## REQUIRED ACTIONS
1) Summarize the excerpt on modular exponentiation in two sentences.
2) In the excerpt on modular exponentiation, rewrite the part starting at "And that's not" and ending at "N. That's easy.", putting "base two" where it reads "binary".
3) From the excerpt on modular exponentiation, list every number counted off after the words "let's see," up to the dash that ends that line.

## EXCERPTED PASSAGE
»»
Give circuit for x to g to the x-th mod N for g, x.
We might as well assume they're less than N.
Well, the obvious way to do this--
take g, then multiply it by itself,
and then multiply it by g again and multiply it by g again,
multiply it by g again--
is really not efficient, because if N is a 300-digit number,
you need to multiply g by itself, well, google times.
And that's not going to work.
So efficient algorithm is repeated squaring.
And I will give you the--
I will not give you the most efficient version of this.
But I'll give you one that's actually pretty reasonable.
So let x be 100101001 in binary.
So compute g, g squared mod N. That's easy.
We just take g and multiply it by itself.
And maybe I'll say something a little bit later
about how we do that.
g to the fourth mod N, g to the--
let's see, 1, 2, 4, 8, 16, 32, 64, 128--
256 mod N. So each of these, we're taking a 300-digit number
and squaring it.
««
## DATA RECORDS
»»
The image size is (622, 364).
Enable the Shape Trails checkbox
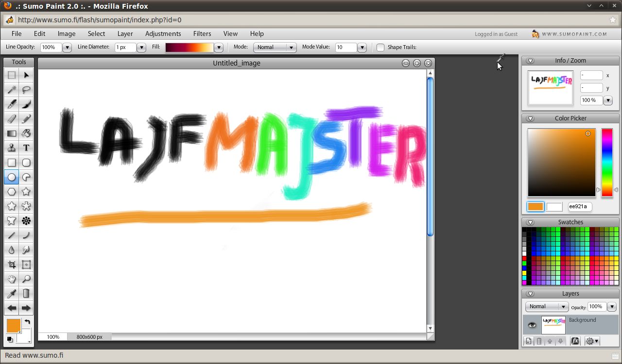[380, 47]
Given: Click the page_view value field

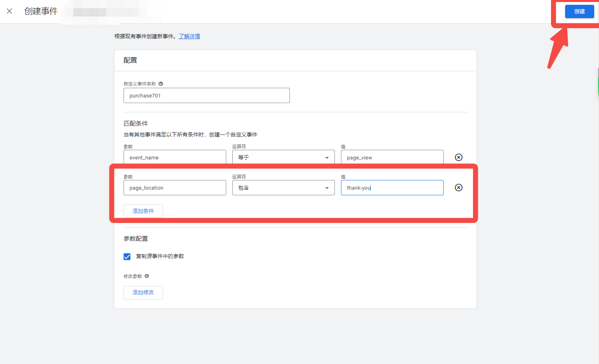Looking at the screenshot, I should point(392,157).
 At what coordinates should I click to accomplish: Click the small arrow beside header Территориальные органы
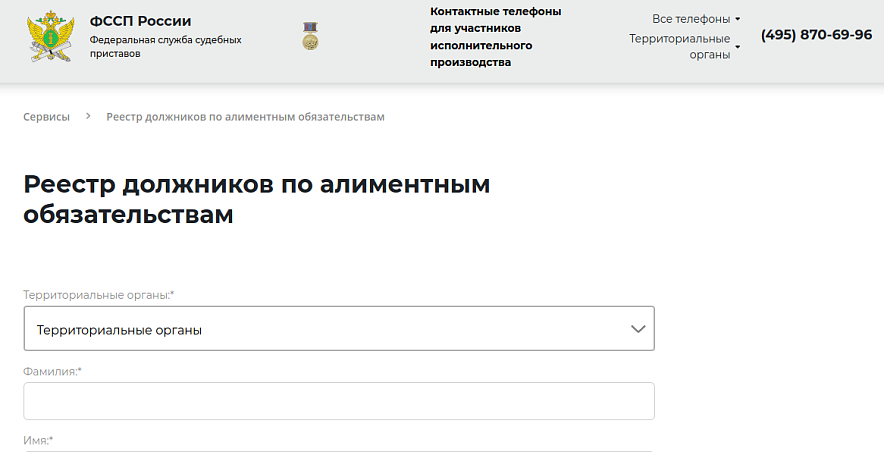tap(738, 47)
««
## WORKED SOLUTIONS
1) The obvious way to compute g to the x-th mod N, multiplying g by itself again and again, is not efficient: if N is a 300-digit number, g would have to be multiplied by itself a google times. The efficient algorithm is repeated squaring, which, with x taken as 100101001 in binary, computes g, g squared mod N, g to the fourth mod N, and so on up to g to the 256 mod N, each step squaring a 300-digit number.

2)
And that's not going to work.
So efficient algorithm is repeated squaring.
And I will give you the--
I will not give you the most efficient version of this.
But I'll give you one that's actually pretty reasonable.
So let x be 100101001 in base two.
So compute g, g squared mod N. That's easy.

3) 1, 2, 4, 8, 16, 32, 64, 128